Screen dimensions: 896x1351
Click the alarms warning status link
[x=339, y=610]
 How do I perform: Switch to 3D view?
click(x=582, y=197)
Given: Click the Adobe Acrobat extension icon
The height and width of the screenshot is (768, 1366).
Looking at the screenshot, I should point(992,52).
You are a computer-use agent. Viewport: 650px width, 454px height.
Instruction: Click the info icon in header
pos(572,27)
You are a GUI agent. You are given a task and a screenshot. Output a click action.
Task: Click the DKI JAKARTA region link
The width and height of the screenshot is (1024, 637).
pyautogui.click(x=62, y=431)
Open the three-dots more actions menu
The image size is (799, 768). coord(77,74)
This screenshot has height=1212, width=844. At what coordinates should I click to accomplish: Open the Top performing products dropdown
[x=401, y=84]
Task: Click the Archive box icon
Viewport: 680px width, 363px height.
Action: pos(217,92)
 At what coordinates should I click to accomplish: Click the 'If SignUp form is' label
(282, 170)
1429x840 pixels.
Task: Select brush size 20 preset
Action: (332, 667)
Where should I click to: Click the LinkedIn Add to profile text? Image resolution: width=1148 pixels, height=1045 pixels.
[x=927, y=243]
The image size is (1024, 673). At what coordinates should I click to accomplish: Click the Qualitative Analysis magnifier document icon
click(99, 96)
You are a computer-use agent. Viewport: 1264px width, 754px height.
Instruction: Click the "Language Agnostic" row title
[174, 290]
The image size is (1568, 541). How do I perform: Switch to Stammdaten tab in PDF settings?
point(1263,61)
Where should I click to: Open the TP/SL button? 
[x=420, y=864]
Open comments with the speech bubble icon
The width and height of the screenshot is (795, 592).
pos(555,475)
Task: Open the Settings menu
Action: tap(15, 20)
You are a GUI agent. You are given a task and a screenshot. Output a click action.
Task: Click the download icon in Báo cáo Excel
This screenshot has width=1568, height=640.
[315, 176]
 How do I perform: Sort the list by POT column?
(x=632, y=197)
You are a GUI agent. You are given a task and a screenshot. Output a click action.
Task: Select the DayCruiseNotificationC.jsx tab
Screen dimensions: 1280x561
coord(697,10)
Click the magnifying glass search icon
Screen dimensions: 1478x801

....

WHAT IS EXPECTED: Transcribe all of the entries without alteration.

ANSWER FOR THIS EXERCISE:
Screen dimensions: 896x1351
Click the alarms warning status link
[x=339, y=610]
 How do I perform: Switch to 3D view?
click(x=582, y=197)
Given: Click the Adobe Acrobat extension icon
The height and width of the screenshot is (768, 1366).
Looking at the screenshot, I should point(992,52).
You are a computer-use agent. Viewport: 650px width, 454px height.
Instruction: Click the info icon in header
pos(572,27)
You are a GUI agent. You are given a task and a screenshot. Output a click action.
Task: Click the DKI JAKARTA region link
The width and height of the screenshot is (1024, 637).
pyautogui.click(x=62, y=431)
Open the three-dots more actions menu
The image size is (799, 768). coord(77,74)
This screenshot has height=1212, width=844. At what coordinates should I click to accomplish: Open the Top performing products dropdown
[x=401, y=84]
Task: Click the Archive box icon
Viewport: 680px width, 363px height.
Action: pos(217,92)
 At what coordinates should I click to accomplish: Click the 'If SignUp form is' label
(282, 170)
1429x840 pixels.
Task: Select brush size 20 preset
Action: (332, 667)
Where should I click to: Click the LinkedIn Add to profile text? Image resolution: width=1148 pixels, height=1045 pixels.
[x=927, y=243]
The image size is (1024, 673). At what coordinates should I click to accomplish: Click the Qualitative Analysis magnifier document icon
click(99, 96)
You are a computer-use agent. Viewport: 1264px width, 754px height.
Instruction: Click the "Language Agnostic" row title
[174, 290]
The image size is (1568, 541). How do I perform: Switch to Stammdaten tab in PDF settings?
point(1263,61)
Where should I click to: Open the TP/SL button? 
[x=420, y=864]
Open comments with the speech bubble icon
The width and height of the screenshot is (795, 592).
pos(555,475)
Task: Open the Settings menu
Action: tap(15, 20)
You are a GUI agent. You are given a task and a screenshot. Output a click action.
Task: Click the download icon in Báo cáo Excel
This screenshot has width=1568, height=640.
[315, 176]
 How do I perform: Sort the list by POT column?
(x=632, y=197)
You are a GUI agent. You are given a task and a screenshot. Output a click action.
Task: Select the DayCruiseNotificationC.jsx tab
Screen dimensions: 1280x561
coord(697,10)
Click the magnifying glass search icon
Screen dimensions: 1478x801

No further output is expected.